31. 제30항에 있어서, RNA 가이드 뉴클레아제는 CRISPR/Cas 뉴클레아제인, 방법.
32. 제31항에 있어서, CRISPR/Cas 뉴클레아제는 Cas9 뉴클레아제인, 방법.
33. 제31항에 있어서, CRISPR/Cas 뉴클레아제는 spCas 뉴클레아제인, 방법.
34. 제31항에 있어서, CRISPR/Cas 뉴클레아제는 saCas 뉴클레아제인, 방법.
35. 제31항에 있어서, CRISPR/Cas 뉴클레아제는 Cpf1 뉴클레아제인, 방법.
36. 제30항 내지 제35항 중 어느 한 항에 있어서, 접촉시키는 단계는 (i) 및 (ii)를 미리 형성된 리보핵산 단백질(RNP) 복합체의 형태로 세포 내에 도입하는 단계를 포함하는, 방법.
37. 제30항 내지 제36항 중 어느 한 항에 있어서, 접촉시키는 단계는 (i) 및/또는 (ii)를 (i)의 gRNA 및/또는 (ii)의 RNA 가이드 뉴클레아제를 암호화하는 핵산의 형태로 세포 내에 도입하는 단계를 포함하는, 방법.

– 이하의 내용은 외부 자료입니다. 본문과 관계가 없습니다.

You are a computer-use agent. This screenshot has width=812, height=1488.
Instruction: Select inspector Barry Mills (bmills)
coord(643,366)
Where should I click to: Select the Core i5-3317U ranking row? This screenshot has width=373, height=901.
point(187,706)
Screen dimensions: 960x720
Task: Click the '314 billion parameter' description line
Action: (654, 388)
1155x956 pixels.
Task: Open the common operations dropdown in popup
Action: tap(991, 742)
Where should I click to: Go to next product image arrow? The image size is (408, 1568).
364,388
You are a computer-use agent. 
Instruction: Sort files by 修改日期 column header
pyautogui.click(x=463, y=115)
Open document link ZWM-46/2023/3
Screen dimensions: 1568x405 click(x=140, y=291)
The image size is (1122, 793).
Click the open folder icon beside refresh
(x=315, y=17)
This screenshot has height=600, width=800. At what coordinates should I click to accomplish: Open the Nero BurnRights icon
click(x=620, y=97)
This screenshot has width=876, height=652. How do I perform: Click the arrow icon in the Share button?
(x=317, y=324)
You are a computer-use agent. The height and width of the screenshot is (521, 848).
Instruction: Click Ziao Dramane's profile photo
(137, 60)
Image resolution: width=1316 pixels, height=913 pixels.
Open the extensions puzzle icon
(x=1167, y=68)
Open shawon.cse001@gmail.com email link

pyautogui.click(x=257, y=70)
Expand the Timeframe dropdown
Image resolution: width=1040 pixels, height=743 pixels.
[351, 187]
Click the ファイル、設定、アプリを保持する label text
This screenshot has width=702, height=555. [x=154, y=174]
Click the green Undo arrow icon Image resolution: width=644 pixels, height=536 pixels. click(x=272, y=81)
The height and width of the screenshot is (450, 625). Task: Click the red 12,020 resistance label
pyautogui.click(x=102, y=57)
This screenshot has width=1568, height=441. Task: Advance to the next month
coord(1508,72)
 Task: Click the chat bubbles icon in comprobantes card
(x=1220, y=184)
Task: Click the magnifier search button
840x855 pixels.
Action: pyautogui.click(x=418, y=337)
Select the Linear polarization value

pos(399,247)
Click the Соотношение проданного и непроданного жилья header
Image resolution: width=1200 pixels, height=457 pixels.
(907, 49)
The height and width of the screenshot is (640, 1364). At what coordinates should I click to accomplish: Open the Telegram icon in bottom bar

38. 제37항에 있어서, (i)의 gRNA 및/또는 (ii)의 RNA 가이드 뉴클레아제를 암호화하는 핵산은 RNA, 바람직하게는 mRNA 또는 mRNA 유사체인, 방법.
39. 제30항 내지 제38항 중 어느 한 항에 있어서, 리보핵산 단백질 복합체는 전기천공을 통해 세포 내로 도입되는, 방법.
40. 제30항 내지 제39항 중 어느 한 항에 있어서, 세포는 조혈 세포인, 방법.
41. 제30항 내지 제40항 중 어느 한 항에 있어서, 세포는 조혈 줄기 세포인, 방법.
42. 제30항 내지 제41항 중 어느 한 항에 있어서, 세포는 조혈 전구 세포인, 방법.
43. 제30항 내지 제39항에 있어서, 세포는 면역 이펙터 세포인, 방법.
44. 제30항 내지 제39항 또는 제43항에 있어서, 세포는 림프구인, 방법.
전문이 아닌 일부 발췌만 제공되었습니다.